Hamilton comes with tooling that allows you to easily load data from external sources.
While you *can* load data from within your functions (after all, Hamilton places no
restrictions on what you do with your functions), using Hamilton's data loading
infrastructure provides a myriad of benefits:

1. Less repeated code
The logic for all data loading is centralized by the framework, and can be reused.
2. Cleaner looking code
The code to load data will not be combined with the code to process it.
3. Configuration-driven data loading
Hamilton's data loaders consume configuration parameters that allow for sensible defaults.
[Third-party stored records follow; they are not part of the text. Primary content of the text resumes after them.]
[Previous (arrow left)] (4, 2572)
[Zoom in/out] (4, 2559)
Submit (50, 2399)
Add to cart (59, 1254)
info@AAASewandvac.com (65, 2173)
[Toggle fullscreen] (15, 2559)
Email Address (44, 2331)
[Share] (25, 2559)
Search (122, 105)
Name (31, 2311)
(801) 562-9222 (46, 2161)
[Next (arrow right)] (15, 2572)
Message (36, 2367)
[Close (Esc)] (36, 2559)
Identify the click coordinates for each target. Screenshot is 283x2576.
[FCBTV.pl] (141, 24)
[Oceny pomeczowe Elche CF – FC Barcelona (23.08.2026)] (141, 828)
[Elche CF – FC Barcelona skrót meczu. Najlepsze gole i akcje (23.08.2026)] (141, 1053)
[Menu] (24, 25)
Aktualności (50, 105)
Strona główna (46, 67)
This gives you fine-grained control over the way your data loads and allows for setting paramters once, globally.
4. Shared connection pools
Hamilton's data loaders have the capability of registering/sharing db connections, enabling you to write multiple loaders without handling connection-related issues yourself.
5. Highly customizable compponents
Hamilton's data loaders assume commonalities, but

## Initial Examples

Alright, let's jump into a few examples that highlight the points above:

### Loading from a CSV

With the following example, we load a pandas dataframe from a local path. Note some things:

1. The CSVLoader is instantiated with no params -- all of these will be configurable.
2. We pass path/include_columns to the CSVLoader, this will get injected into its 'load' section.
3. There are no other configuration elements needed, so this is all we need to run this.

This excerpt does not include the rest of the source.